Les gens étaient des habitants de 15 villages autour de Killai qui se plaignaient de l'aquaculture de crevettes ; cet élevage avait rendu leur nappe phréatique salée au cours des 15 dernières années et il avait rendu toutes leurs sources d'eau potable inutilisables. Le sol de ces villages était devenu si salé que l'arachide et le riz, autrefois récoltés en abondance, ne poussent plus. Les trous d'eau naturels, d'où sortait l'eau potable, sont devenus des sources d'eau salée.

Pire, les forêts luxuriantes de palétuviers de Pichavaram qui guident les eaux dormantes près de Killai - une attraction touristique populaire - meurent lentement à cause des déchets chimiques provenant des fermes de crevettes.

« Au début, nous pensions que les fermes de crevettes contribueraient au développement de notre village et nous donneraient des emplois », a déclaré N Ravichandran, un agriculteur du village de Radhavilagam. « Ce n'est que bien plus tard que nous avons réalisé que nos sources d'eau potable étaient polluées. » (11)

L'histoire de la salinisation des zones côtières se répète au Bangladesh... (12)

La crevette est rapidement devenue l'une des sources de revenus les plus importantes du Bangladesh. Pour maximiser leurs profits, les grands fermiers ont forcé les petits paysans à convertir leurs champs d'eau douce (rizière) en fermes à crevettes. La salinité s'infiltrait alors toujours plus à l'intérieur des terres.

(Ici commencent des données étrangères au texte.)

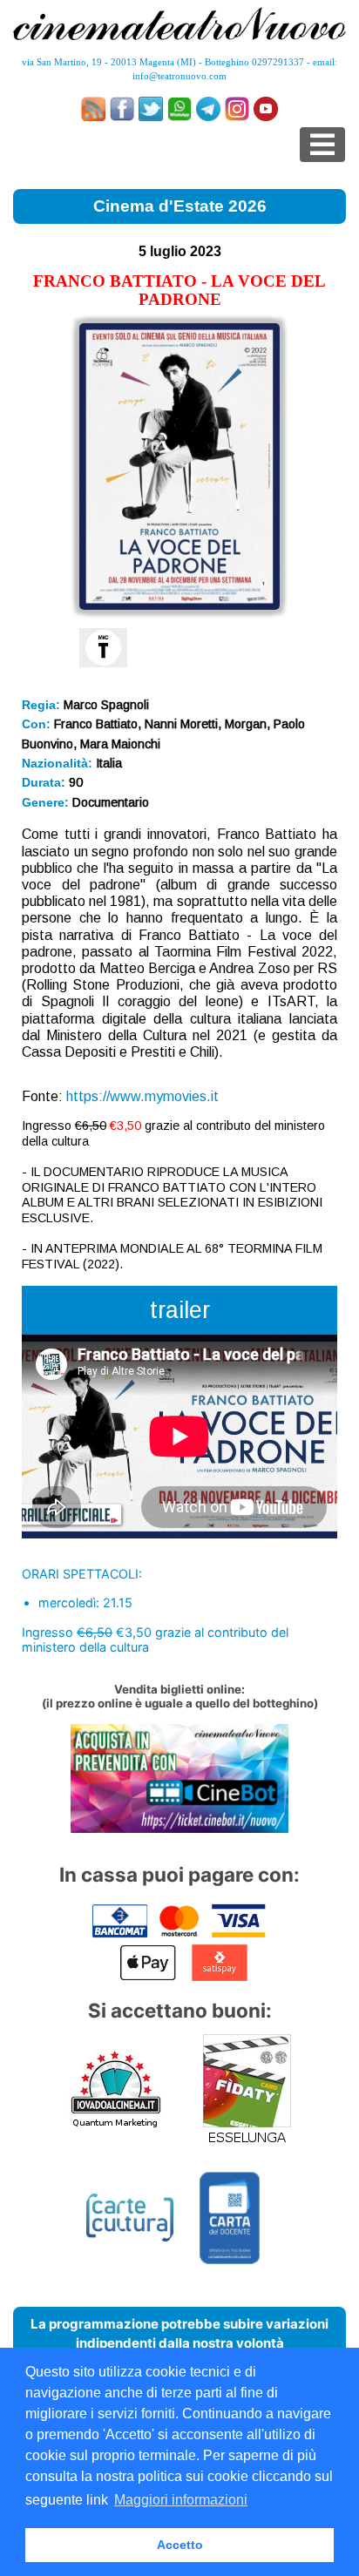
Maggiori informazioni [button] (180, 2499)
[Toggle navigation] (322, 144)
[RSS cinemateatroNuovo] (93, 109)
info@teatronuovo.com (179, 76)
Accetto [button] (180, 2545)
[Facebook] (122, 109)
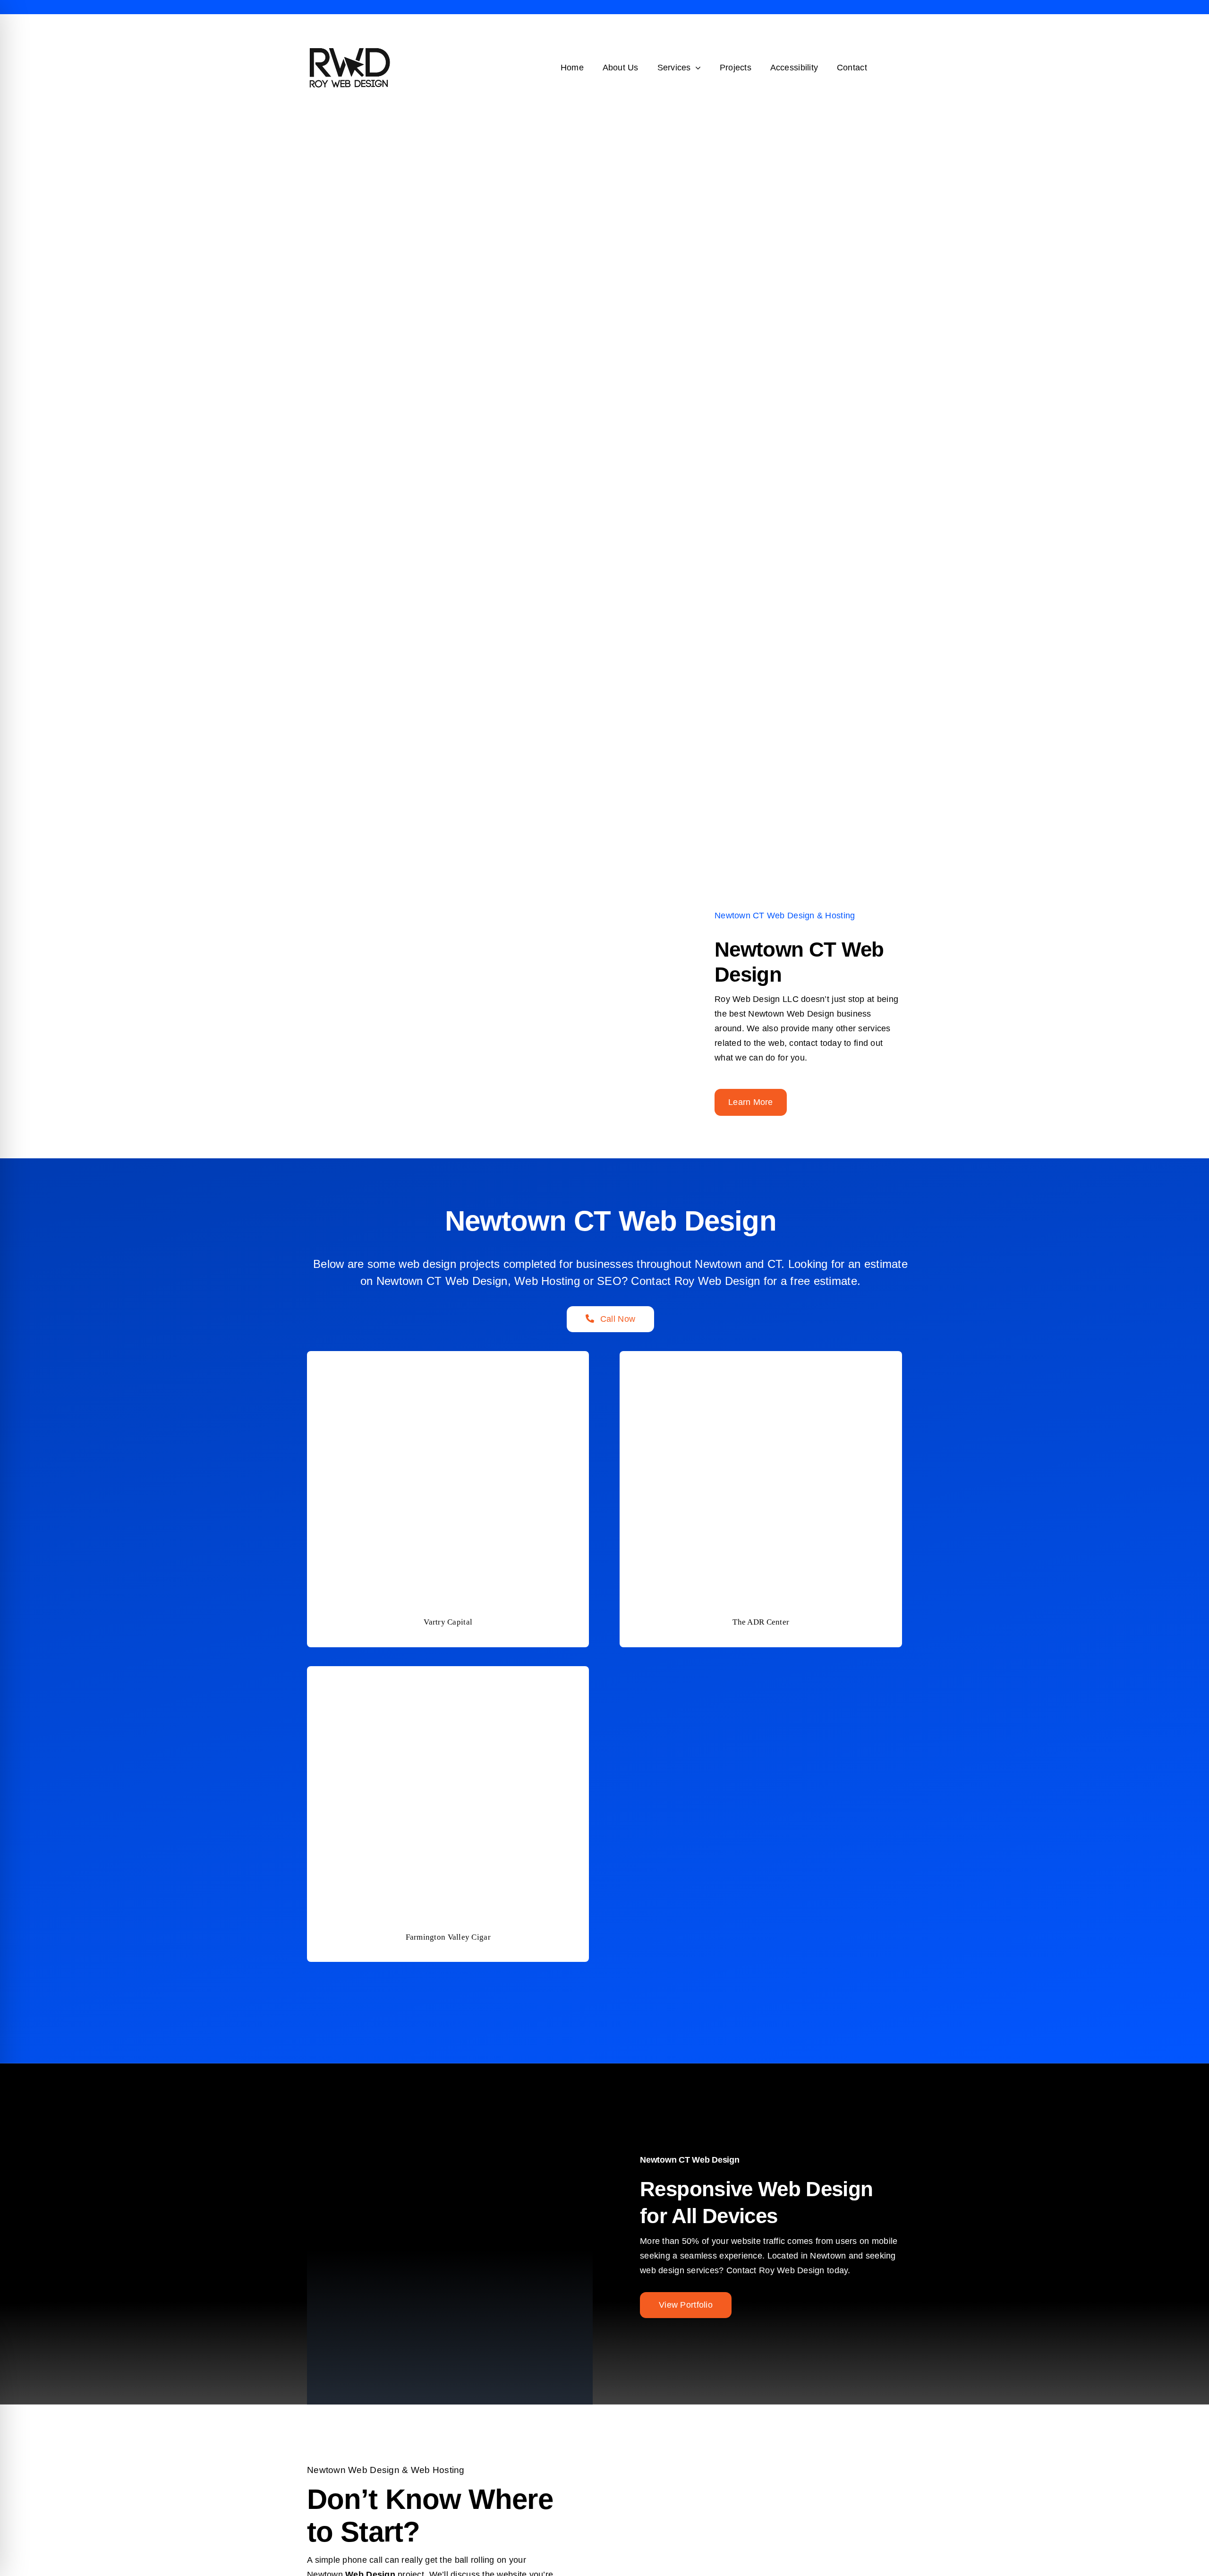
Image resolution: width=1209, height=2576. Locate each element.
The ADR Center (760, 1621)
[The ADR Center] (761, 1358)
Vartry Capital (448, 1621)
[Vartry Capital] (448, 1358)
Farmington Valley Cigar (448, 1937)
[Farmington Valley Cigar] (448, 1673)
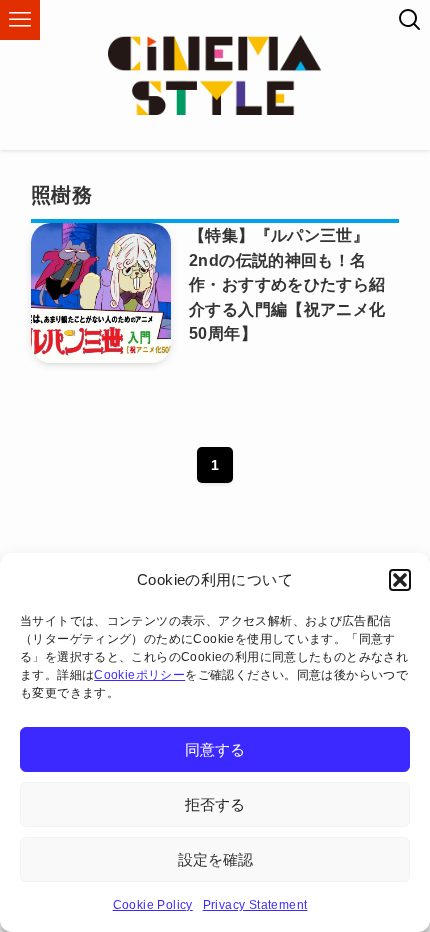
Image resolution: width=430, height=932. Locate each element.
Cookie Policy (153, 905)
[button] (400, 580)
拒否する (215, 804)
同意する (215, 749)
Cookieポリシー (139, 675)
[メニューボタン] (20, 20)
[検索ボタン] (410, 20)
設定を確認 (215, 859)
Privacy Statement (255, 905)
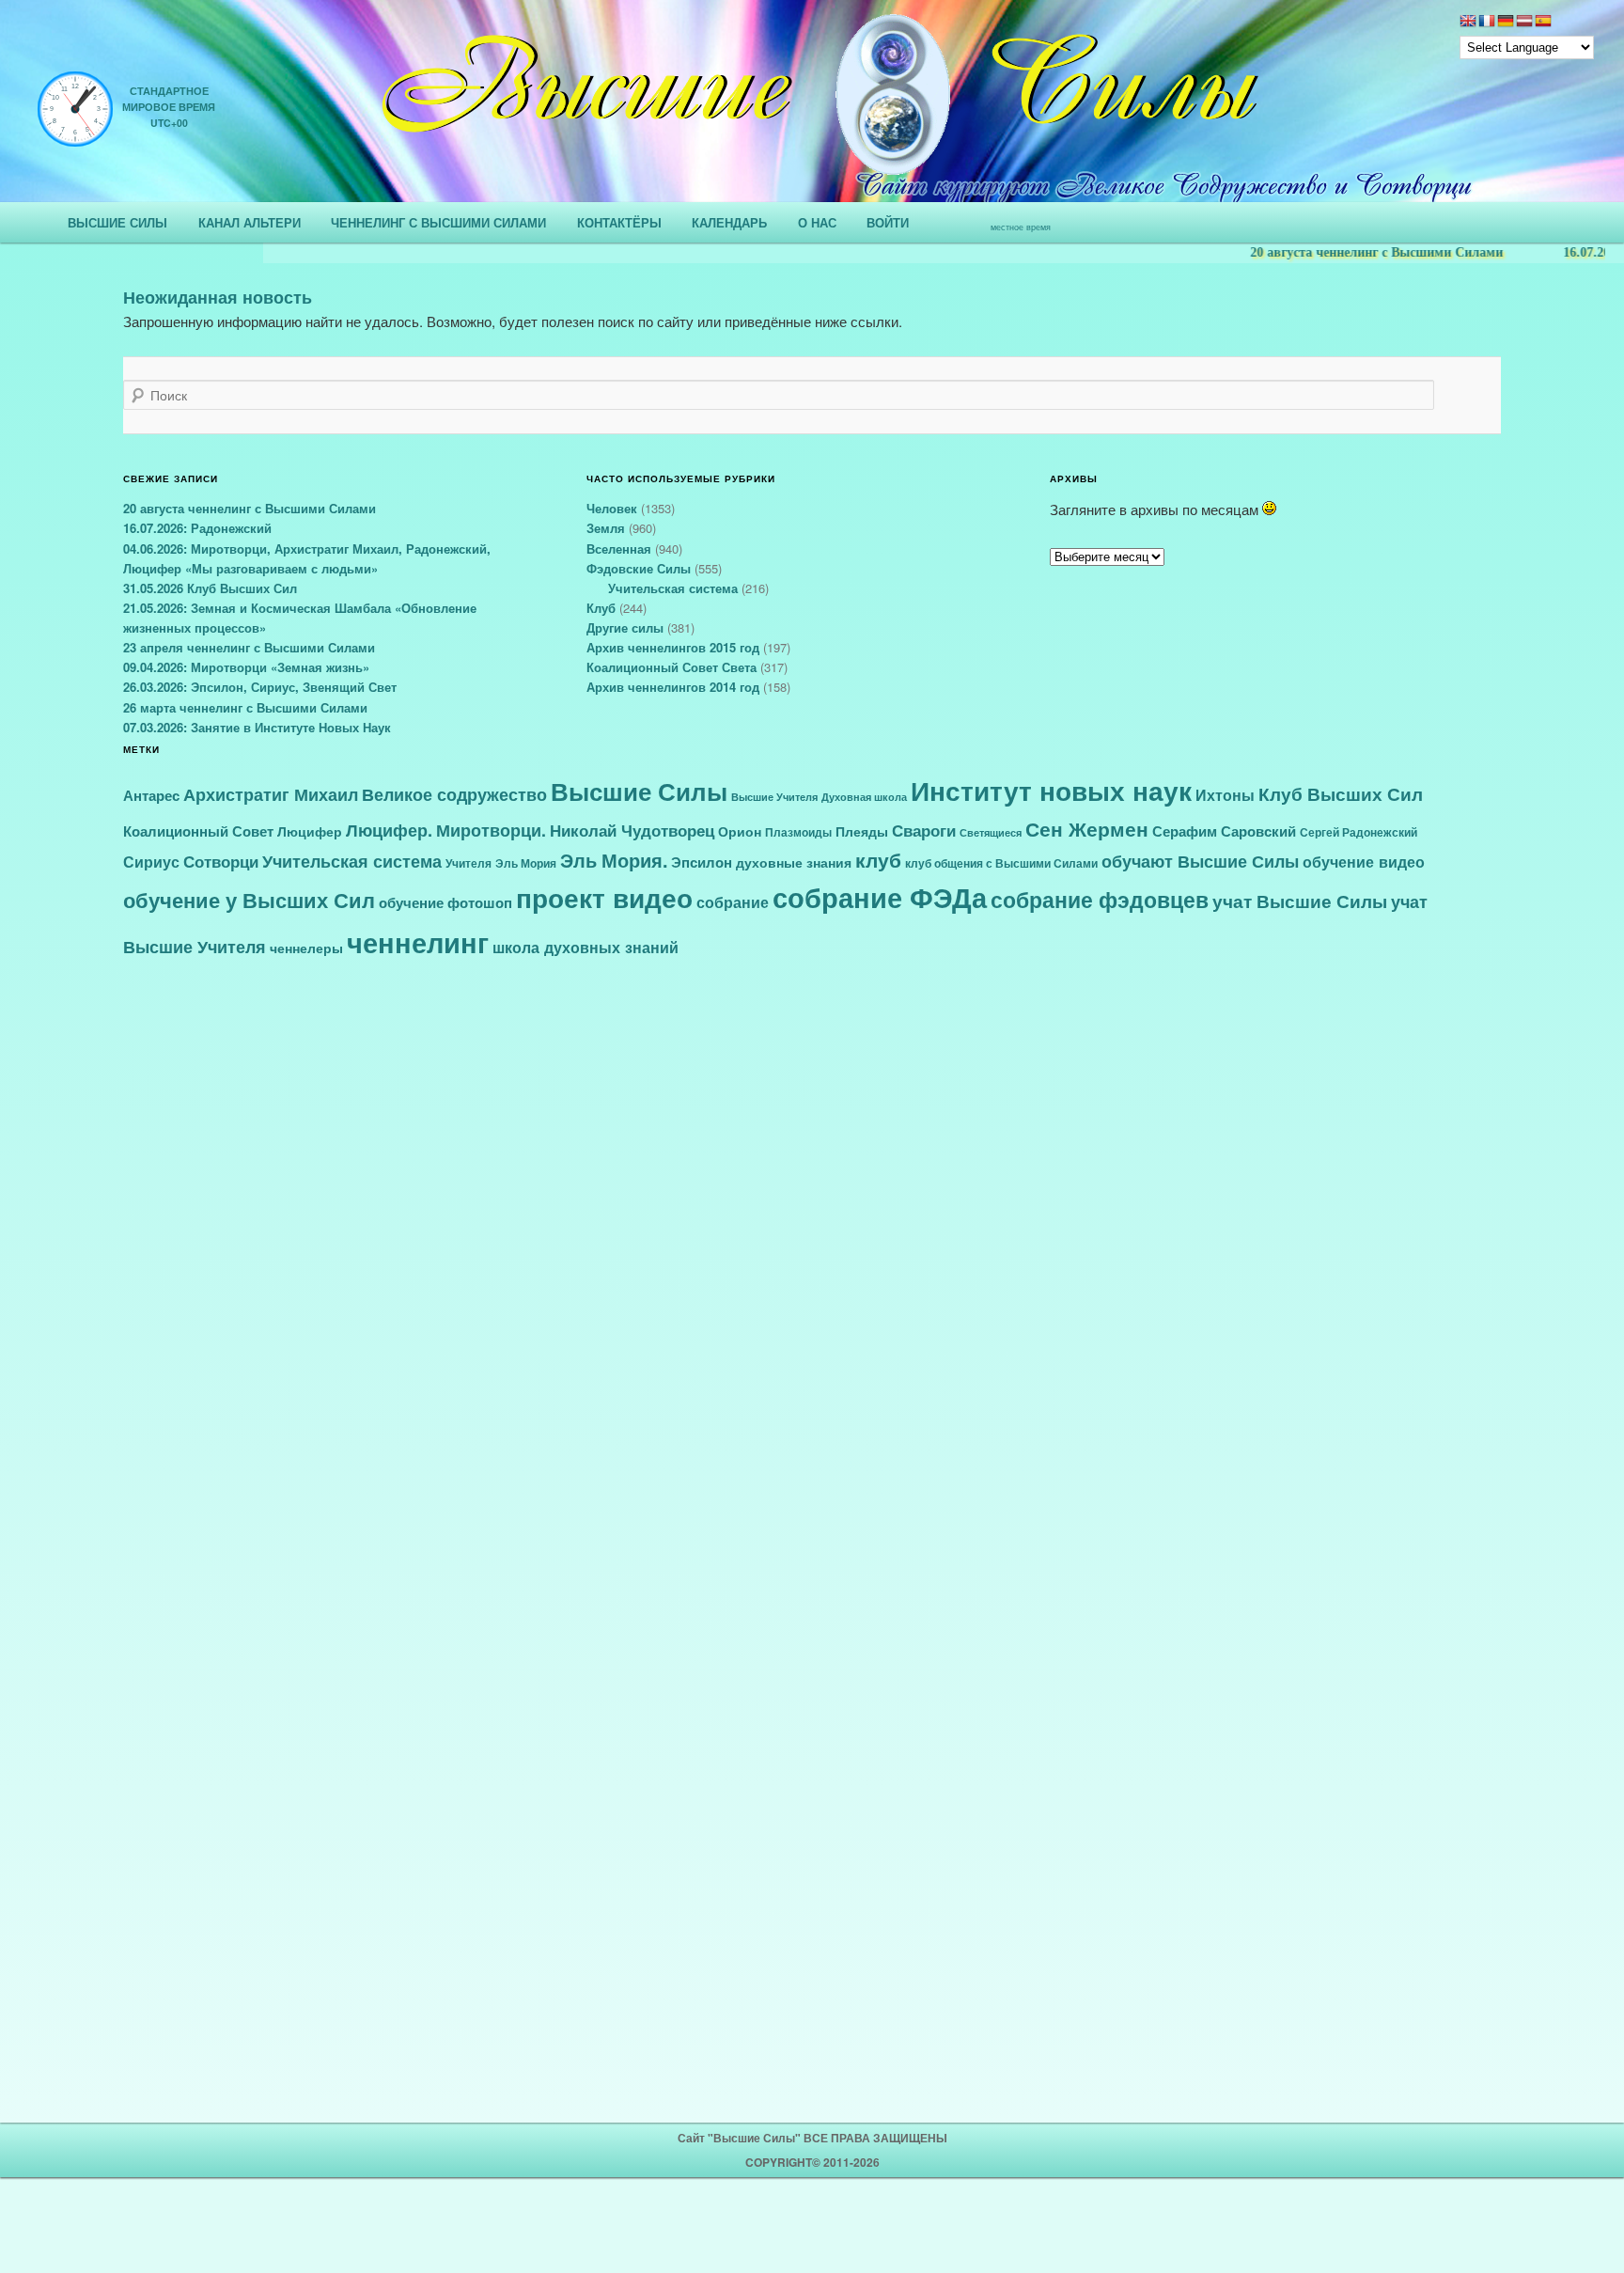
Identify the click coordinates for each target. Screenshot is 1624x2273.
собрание (732, 902)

Cela a nui à la diversité de la faune et de la flore, explique Dilip Datta, professeur de sciences de l'environnement à l'université de Khulna. « Avant, vous auriez pu trouver plus de 10 variétés différentes de poissons d'eau douce, mais maintenant vous ne pouvez en trouver que deux ou trois dans certaines régions. »

Cela a également eu un impact notable sur la sécurité alimentaire. Le Dr Mohammad Iqbal est un médecin, spécialiste de la santé publique qui travaille dans le district côtier de Chakaria, dans le sud-est du pays, depuis près de 20 ans. Il a observé l'impact dévastateur de la culture de la crevette.

Les agriculteurs, dit-il, avaient l'habitude de cultiver des fruits et légumes et d'élever du bétail et des volailles. Mais maintenant, ils dépendent complètement du marché pour nourrir leurs familles. « Les magasins stockent des produits non périssables, des féculents comme les pommes de terre, le riz et les lentilles », poursuit Iqbal. « Mais de nombreuses familles ne reçoivent plus les compléments nutritifs apportés par les légumes verts. De plus, le lait et les œufs sont presque toujours absents. »(12)


Les distributeurs affament les travailleurs de la crevette !

Melati, une ancienne travailleuse dans la transformation de crevettes en Indonésie, a dû signer son contrat alors qu’elle ne savait pas lire et n’a pas été autorisée à le prendre en photo. Lorsqu’elle manipulait du chlore, elle se trouvait souvent à bout de souffle. On ne lui permettait pas de boire de l’eau pendant ses heures de travail. Photo : Adrian Mulya/Oxfam/Sustainable Seafood Alliance

Pour l'Ong Oxfam, les pressions de la grande distribution sont telles qu'elles affament les travailleurs et les travailleuses impliqués dans les chaînes d’approvisionnement de la crevette.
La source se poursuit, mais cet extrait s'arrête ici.